> [What to produce] Your output must be the line containing "Given: Switch to the What's new tab" followed by every later line in the entries below, all copied exactly.

[Pixel coordinate grounding data]
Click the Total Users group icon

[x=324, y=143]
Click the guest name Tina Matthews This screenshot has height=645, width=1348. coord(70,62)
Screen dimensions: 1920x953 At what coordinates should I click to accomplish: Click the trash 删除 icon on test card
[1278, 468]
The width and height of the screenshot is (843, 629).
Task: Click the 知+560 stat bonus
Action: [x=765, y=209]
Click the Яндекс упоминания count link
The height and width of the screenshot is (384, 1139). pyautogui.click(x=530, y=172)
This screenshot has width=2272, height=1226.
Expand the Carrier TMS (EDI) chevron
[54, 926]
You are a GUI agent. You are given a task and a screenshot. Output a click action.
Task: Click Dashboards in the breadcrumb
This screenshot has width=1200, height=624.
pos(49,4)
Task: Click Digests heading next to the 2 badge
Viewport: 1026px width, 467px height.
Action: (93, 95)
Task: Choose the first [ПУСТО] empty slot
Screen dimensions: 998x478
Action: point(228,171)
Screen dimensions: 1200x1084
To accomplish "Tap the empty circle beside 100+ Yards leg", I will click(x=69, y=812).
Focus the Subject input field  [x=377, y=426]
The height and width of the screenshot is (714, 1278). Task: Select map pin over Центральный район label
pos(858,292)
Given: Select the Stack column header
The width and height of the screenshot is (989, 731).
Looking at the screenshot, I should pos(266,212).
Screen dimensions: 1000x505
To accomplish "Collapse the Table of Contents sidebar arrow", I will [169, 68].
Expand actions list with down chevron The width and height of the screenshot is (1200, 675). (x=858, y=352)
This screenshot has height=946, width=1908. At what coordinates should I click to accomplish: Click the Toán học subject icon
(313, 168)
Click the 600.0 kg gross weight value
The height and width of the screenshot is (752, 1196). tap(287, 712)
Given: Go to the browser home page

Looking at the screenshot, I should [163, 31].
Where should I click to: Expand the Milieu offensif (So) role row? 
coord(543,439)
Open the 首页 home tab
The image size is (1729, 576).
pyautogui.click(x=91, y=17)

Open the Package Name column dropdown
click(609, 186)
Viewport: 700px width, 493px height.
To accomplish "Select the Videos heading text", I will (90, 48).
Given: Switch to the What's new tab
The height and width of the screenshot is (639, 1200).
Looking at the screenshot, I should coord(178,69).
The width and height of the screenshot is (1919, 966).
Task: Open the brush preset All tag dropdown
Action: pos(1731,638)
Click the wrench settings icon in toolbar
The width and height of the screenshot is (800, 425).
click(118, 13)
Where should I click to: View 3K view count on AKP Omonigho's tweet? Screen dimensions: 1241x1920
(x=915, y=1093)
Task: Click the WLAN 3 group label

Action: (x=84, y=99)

> [Solution for this exercise]
Given: Switch to the What's new tab
The height and width of the screenshot is (639, 1200).
Looking at the screenshot, I should coord(178,69).
The width and height of the screenshot is (1919, 966).
Task: Open the brush preset All tag dropdown
Action: pos(1731,638)
Click the wrench settings icon in toolbar
The width and height of the screenshot is (800, 425).
click(118, 13)
Where should I click to: View 3K view count on AKP Omonigho's tweet? Screen dimensions: 1241x1920
(x=915, y=1093)
Task: Click the WLAN 3 group label

Action: (x=84, y=99)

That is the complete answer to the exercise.